SYNTHESIS AND SOLAR-ENERGY STORAGE PROPERTY OF POLYMERS CONTAINING NORBORNADIENE MOIETIES

Polymers having a pendant 3-[(p-substituted phenyl)carbamoyl]-2,5-norbornadiene-2-carboxylate moiety and their model compounds were prepared from the reaction of poly[4-(chloromethyl)-styrene] and benzyl chloride with corresponding potassium salts using phase-transfer catalyst in dimethylformamide, respectively. The photochemical valence isomerization of pendant norbornadiene (NBD) to the quadricyclane (QC) moiety proceeded smoothly in the film state or polymer solution upon irradiation by sunlight or high-pressure mercury lamp. The rate of isomerization was strongly affected by the substituent of [(p-substituted phenyl)carbamoyl]-2,5-norbornadiene-2-carboxylate moiety in the polymers. Especially, the polymer containing a pendant 3-[(p-acetylphenyl)carbamoyl]-2,5-norbornadiene-2-carboxylate moiety showed higher photochemical reactivity than the other NBD polymers. Furthermore, it was found that the rate of photochemical reaction in the polymer solution was much higher than that of the corresponding model compounds. On the other hand, the resulting QC groups in the polymer film scarcely reverted to the original NBD without any catalyst if it were kept in dark at room temperature for a long time and showed excellent storage stability.
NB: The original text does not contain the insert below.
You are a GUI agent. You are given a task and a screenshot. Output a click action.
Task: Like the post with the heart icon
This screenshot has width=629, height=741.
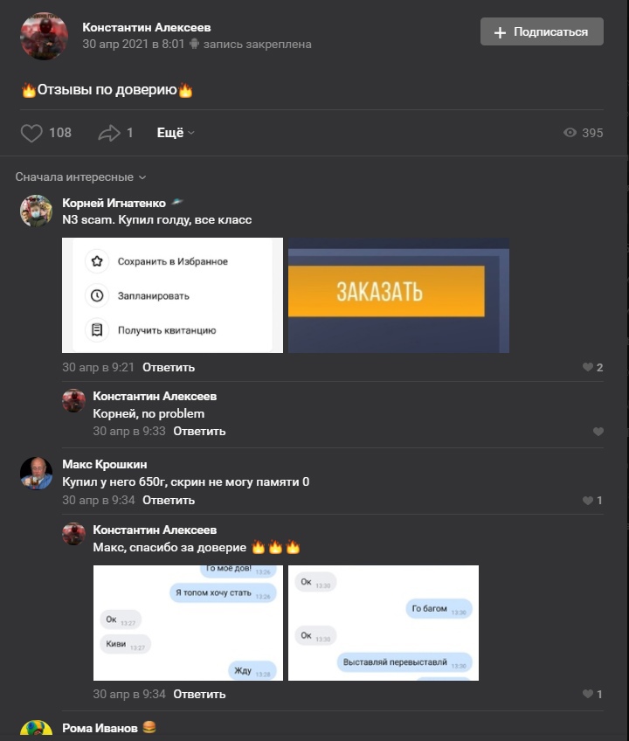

However, the reversion proceeded smoothly when (5,10,15,20-tetraphenyl-21H,23H-porphine)cobalt(II) (Co-TPP) was added to the polymer solution as a catalyst. The reaction was proportional to the product of both concentrations of QC group and Co-TPP, and did not appreciably depended on the para substituent of 3-[(p-substituted phenyl)carbamoyl]-2,5-norbornadiene-2-carboxylate moiety in the polymers. Furthermore, it was found that the storage energy for the QC moiety derived from the para substituent of 3-(phenylcarbamoyl)-2,5-norbornadiene-2-carboxylate moiety was about 60 kJ/mol by DSC measurement of the irradiated polymers.